**Set exercise:** Copy every line of the material below word for word, and leave the pictures out.

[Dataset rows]
>>>
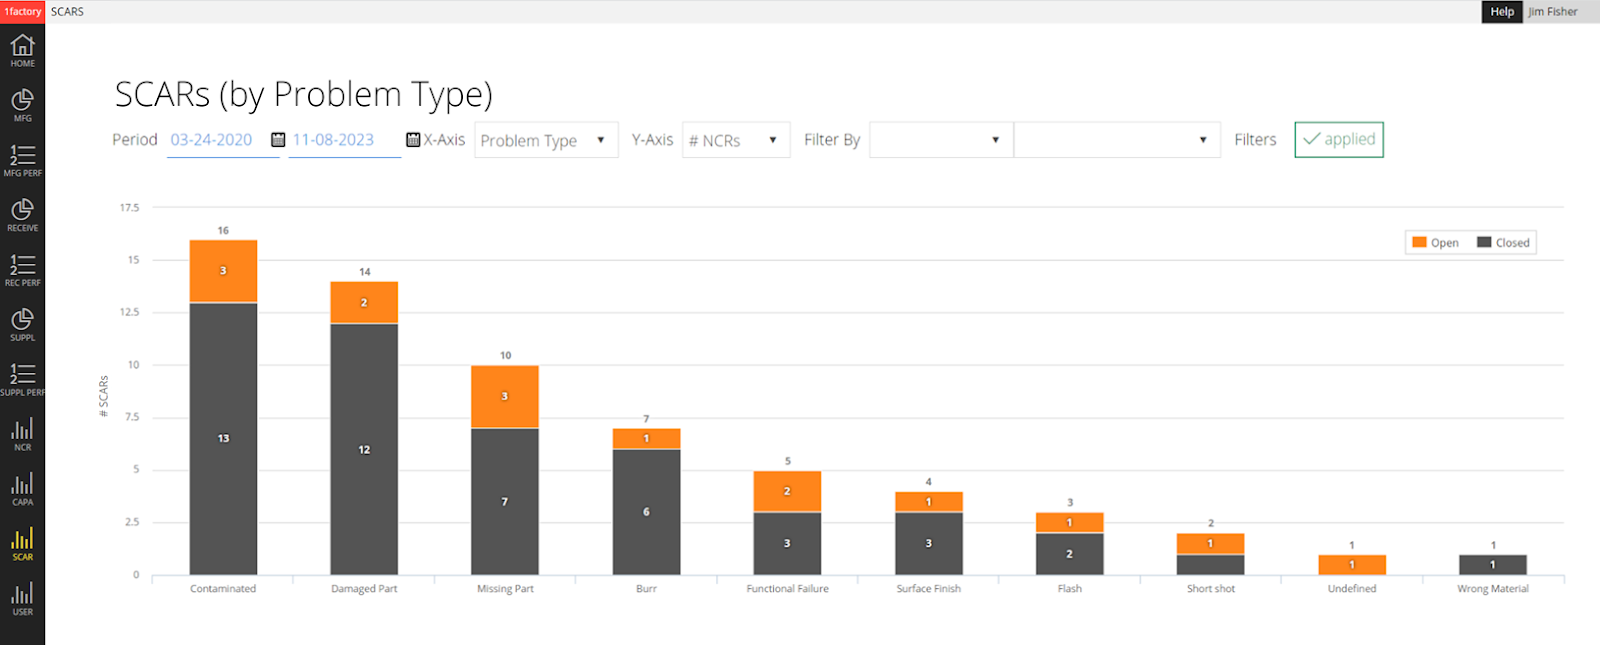Click the Help button
The width and height of the screenshot is (1600, 645).
click(1502, 12)
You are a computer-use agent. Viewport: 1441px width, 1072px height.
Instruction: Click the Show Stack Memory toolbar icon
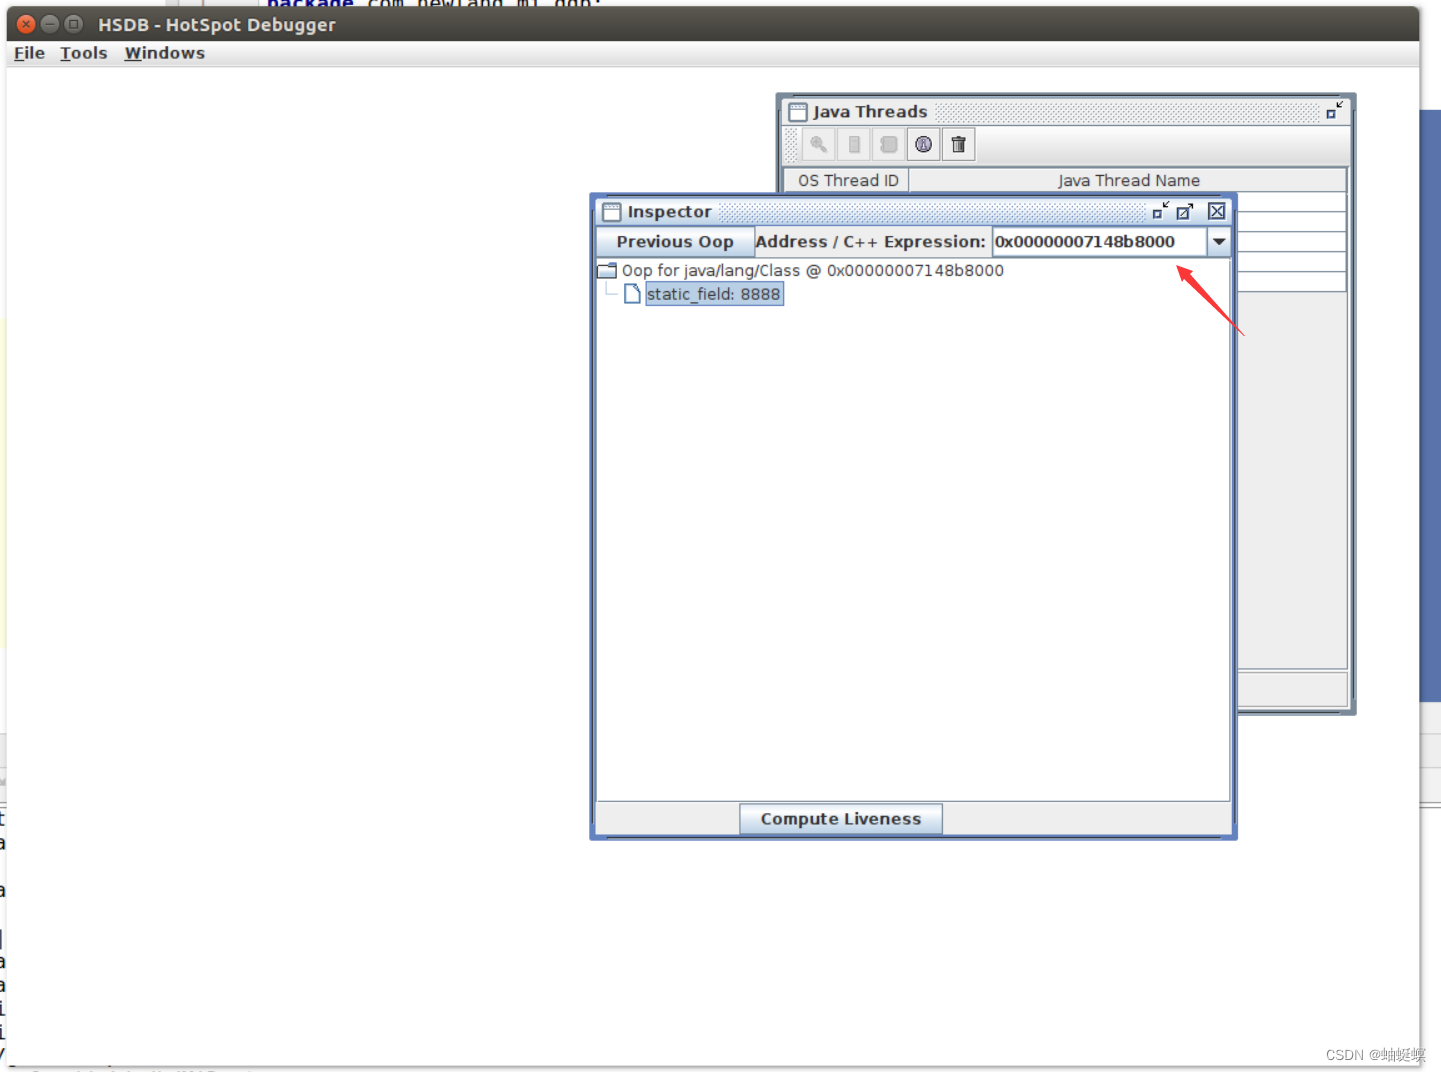click(853, 144)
<<<
**Answer to this task:**
Click the Help button
The width and height of the screenshot is (1600, 645).
click(1502, 12)
You are a computer-use agent. Viewport: 1441px width, 1072px height.
Instruction: Click the Show Stack Memory toolbar icon
click(853, 144)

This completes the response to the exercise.